The player takes on the role of a courier who is robbed, then shot and left for dead, and the beauty of the story is that who to help and who to hinder is entirely at your discretion. The game makes numerous clever references to real-world people and places – casino designs reflect those of actual Las Vegas buildings, early-game antagonist Benny is modelled on the infamous mobster Bugsy Siegal, and the mysterious leader of New Vegas, Mr. House, draws inspiration from reclusive property tycoon Howard Hughes.
Caesar’s Palace (1992)
Long before the internet would have a major impact on our lives, there were casino simulators on our good old fashioned gaming consoles. While you can look all the way back to the Atari 2600 game Casino in 1978 to find the earliest version, the first home console game to explicitly reference a Las Vegas property was Caesar’s Palace for the NES in 1992.
At the time these games might have given minors a pseudo-illicit chance to experience the thrill of gambling, but there’s not much point in revisiting them as an adult – these days you can get a much more in-depth experience thanks to online sites like Jackpot Capital Casino. Sometimes players have to grow up!
Tom Clancy’s Rainbow Six: Vegas (2006)
Having already established itself as a niche hardcore shooter franchise, Rainbow Six got somewhat of an overhaul with 2006′s Rainbow Six: Vegas – playing down the tense tactical gameplay in favour of a more action-orientated approach.
While it may have been a little disappointing for fans of previous games in the series, it was still a great game, thanks to improved enemy AI and a slick control system – not to mention the juxtaposition of gritty realism with eye-popping, over-the-top visuals that captured Las Vegas to a tee.
Dead Rising 2 (2010)
Ever had the thought that what Vegas really needed was more zombies? Me neither, but Dead Rising 2 presents a fairly convincing case. Though Las Vegas is mentioned in the game’s storyline, the action actually takes place in the fictional location of Fortune City – which was built after a zombie outbreak caused the original Vegas to be sealed off and bombed to ruins.
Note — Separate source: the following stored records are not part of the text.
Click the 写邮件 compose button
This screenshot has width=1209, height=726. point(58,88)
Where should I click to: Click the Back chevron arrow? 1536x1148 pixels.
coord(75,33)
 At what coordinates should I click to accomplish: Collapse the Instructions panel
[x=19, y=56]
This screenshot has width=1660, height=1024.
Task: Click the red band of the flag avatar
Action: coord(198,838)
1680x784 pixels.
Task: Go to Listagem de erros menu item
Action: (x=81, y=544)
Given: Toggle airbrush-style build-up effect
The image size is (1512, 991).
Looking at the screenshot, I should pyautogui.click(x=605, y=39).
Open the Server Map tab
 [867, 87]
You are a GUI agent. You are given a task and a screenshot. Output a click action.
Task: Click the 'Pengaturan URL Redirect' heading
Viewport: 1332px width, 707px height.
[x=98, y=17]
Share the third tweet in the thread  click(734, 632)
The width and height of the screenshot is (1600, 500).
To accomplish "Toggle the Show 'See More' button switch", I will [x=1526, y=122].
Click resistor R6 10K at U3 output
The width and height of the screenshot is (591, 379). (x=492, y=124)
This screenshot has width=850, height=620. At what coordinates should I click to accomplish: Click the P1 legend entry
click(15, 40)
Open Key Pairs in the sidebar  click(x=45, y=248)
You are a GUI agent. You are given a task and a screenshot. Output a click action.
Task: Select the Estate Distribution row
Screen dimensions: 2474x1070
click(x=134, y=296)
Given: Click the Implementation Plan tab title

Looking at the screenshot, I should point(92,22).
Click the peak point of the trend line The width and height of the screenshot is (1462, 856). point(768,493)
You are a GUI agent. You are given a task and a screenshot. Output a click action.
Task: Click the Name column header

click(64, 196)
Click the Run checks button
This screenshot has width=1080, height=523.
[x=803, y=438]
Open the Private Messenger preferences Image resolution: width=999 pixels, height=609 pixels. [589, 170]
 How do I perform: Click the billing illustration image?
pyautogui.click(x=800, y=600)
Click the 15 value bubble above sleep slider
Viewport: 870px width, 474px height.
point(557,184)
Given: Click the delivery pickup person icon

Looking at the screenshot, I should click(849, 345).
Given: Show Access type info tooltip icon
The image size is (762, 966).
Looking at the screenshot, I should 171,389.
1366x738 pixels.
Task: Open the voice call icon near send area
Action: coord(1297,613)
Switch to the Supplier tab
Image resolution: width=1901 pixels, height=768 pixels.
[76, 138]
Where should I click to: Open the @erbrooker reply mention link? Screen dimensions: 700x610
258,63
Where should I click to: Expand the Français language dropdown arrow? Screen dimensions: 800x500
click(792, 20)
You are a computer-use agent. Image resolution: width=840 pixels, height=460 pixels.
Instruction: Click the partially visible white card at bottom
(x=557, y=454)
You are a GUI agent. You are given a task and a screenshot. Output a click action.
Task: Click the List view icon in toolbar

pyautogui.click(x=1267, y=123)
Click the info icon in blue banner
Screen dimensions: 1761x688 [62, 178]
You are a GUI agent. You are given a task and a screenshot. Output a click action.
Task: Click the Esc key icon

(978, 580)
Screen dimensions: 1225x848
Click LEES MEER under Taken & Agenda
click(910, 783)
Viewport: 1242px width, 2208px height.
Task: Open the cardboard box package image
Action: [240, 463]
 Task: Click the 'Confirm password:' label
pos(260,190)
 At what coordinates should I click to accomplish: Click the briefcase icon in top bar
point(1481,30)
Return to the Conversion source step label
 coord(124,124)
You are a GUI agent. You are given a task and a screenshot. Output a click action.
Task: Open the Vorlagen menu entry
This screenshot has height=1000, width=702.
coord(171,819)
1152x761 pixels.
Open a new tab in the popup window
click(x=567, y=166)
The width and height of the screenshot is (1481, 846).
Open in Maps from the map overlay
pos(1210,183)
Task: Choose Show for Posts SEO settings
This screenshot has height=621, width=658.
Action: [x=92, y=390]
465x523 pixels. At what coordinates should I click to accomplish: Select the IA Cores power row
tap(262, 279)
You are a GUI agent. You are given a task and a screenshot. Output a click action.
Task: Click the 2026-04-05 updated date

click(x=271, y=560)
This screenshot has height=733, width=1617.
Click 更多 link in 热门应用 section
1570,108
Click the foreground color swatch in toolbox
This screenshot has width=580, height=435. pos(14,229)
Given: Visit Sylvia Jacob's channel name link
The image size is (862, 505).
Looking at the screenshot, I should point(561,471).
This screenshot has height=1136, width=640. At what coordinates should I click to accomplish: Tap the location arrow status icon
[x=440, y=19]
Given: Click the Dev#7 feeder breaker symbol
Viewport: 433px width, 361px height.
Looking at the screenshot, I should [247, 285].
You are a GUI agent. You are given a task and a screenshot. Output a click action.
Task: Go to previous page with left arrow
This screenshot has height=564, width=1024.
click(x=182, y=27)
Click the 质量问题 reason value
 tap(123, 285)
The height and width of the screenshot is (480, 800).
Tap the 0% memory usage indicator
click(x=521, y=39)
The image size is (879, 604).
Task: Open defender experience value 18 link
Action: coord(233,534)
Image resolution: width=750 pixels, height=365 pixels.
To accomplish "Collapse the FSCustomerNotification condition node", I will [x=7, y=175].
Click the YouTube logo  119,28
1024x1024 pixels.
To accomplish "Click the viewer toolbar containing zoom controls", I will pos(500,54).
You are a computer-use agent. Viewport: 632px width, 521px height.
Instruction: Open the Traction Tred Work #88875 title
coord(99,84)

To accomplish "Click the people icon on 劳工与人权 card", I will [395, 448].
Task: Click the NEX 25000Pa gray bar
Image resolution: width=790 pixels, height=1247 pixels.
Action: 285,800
Building on the original Dead Rising’s open-ended gameplay, Dead Rising 2 offered improved mechanics such as the ability to combine items to create lethal ‘combo weapons’ – from a crude spiked bat to a motorised wheelchair with a mounted machine gun. The addition of a money system also gave you another way to get your hands on the required items, as well as the opportunity to gamble in the city’s casinos – once you’ve cleared the zombies out of the way, of course.